Tuesday, August 30, 2011

Where is the barrier, Mr Mickens?

Catching up on the weekend press I see that Robert 'Bobbie' Mickens, the Tablet Rome Correspondant who wept when Pope Benedict was elected, was at World Youth Day - or so he says. He reports on the confrontation between WYD 'kids' and the anti-clerical protesters. ('Kids'? The age range is 18-35, but anyone under 50 probably seems a child to the typical Tablet reader.) After an initial exchange of slogans between the two groups, he writes, 'Police ordered the Catholic kids to keep moving and most did. But some of the more zealous decided to continue giving 'witness'. The protesters responded with insults as the kids continued their chants. A small group even knelt down and began praying the Rosary. ... The Catholic youngsters obviously felt that they were being heroic in defending their faith, albeit from behind a barrier.'

I quote this spiteful description because of the identifiable falsehood: as we've all seen from the photos, there was no barrier. Either Mickens was making it up, or (more likely) he was relying on a garbled second hand version. What is clear, however, is that he didn't bother talking to any of the 'kids' involved or looking at the pictures on the Internet, which went up within hours of the events they captured.
Where is the barrier, Mr Mickens?

What a terrible thing photography and the Internet are for liberal fantasists like Robert Mickens. We don't have to take their word for anything any more.

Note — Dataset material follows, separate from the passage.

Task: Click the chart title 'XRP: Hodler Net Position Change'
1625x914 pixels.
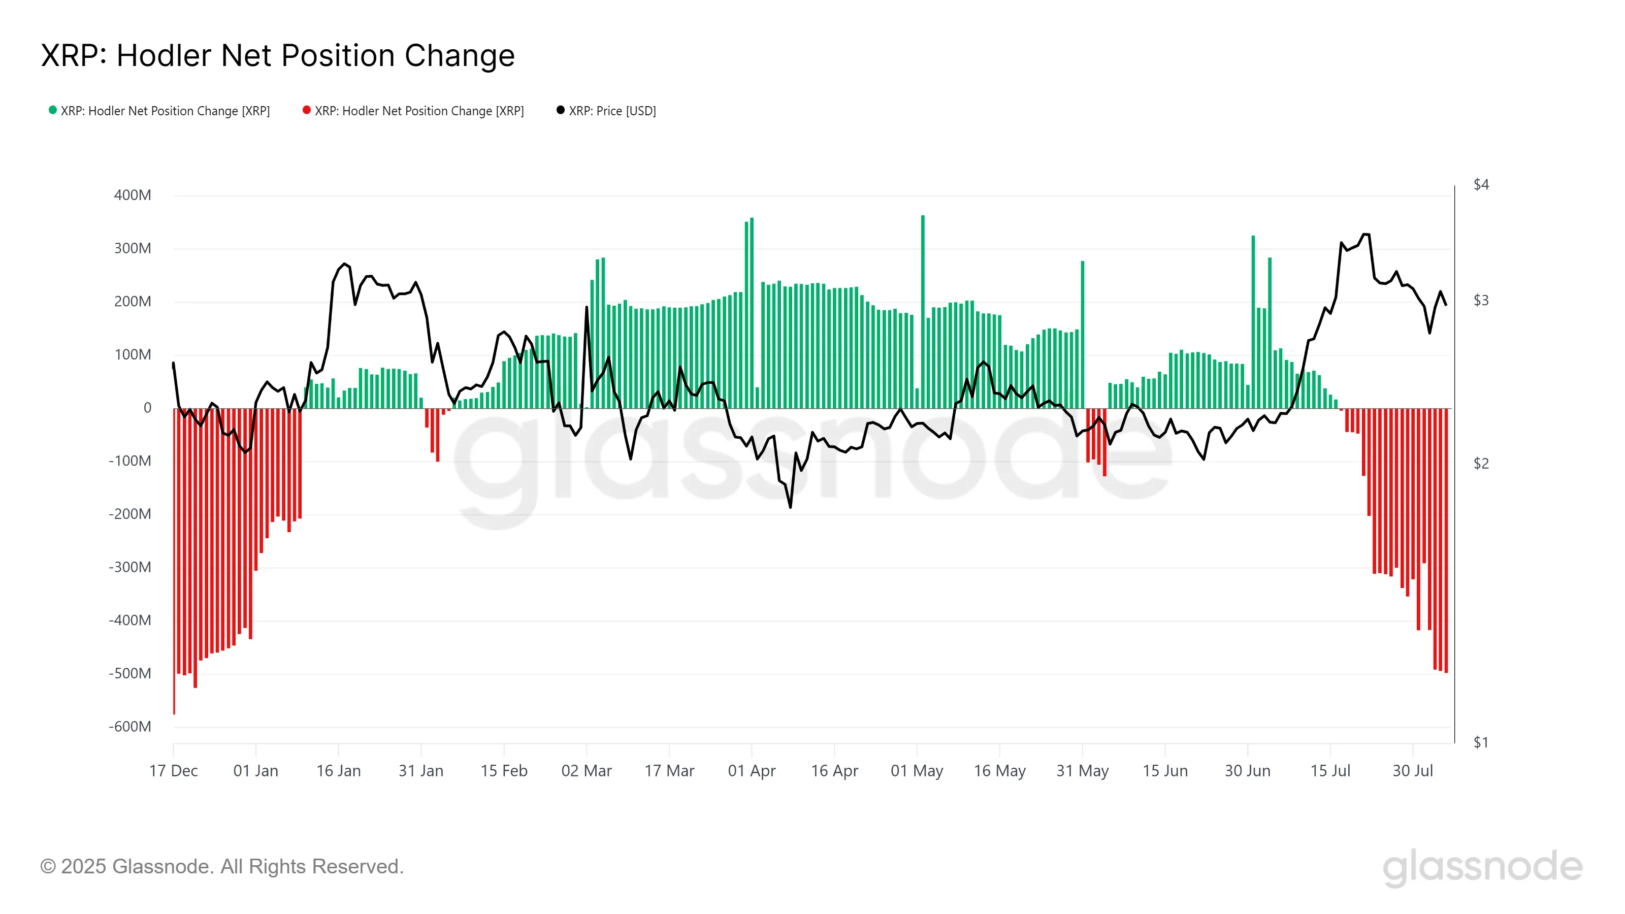Action: point(278,56)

There should be a short article on this confrontation in the next Mass of Ages giving the story from the horses' mouth - from the young chap in the middle of the photo.

1 comment:

  1. Dylan Parry (A Reluctant Sinner)2:19 pm

    I think anyone who even touches the Tablet should incur excommunication latae sententiae. It seems to rejoice in the ugly heresy of Modernism, constantly promoting it within its pages.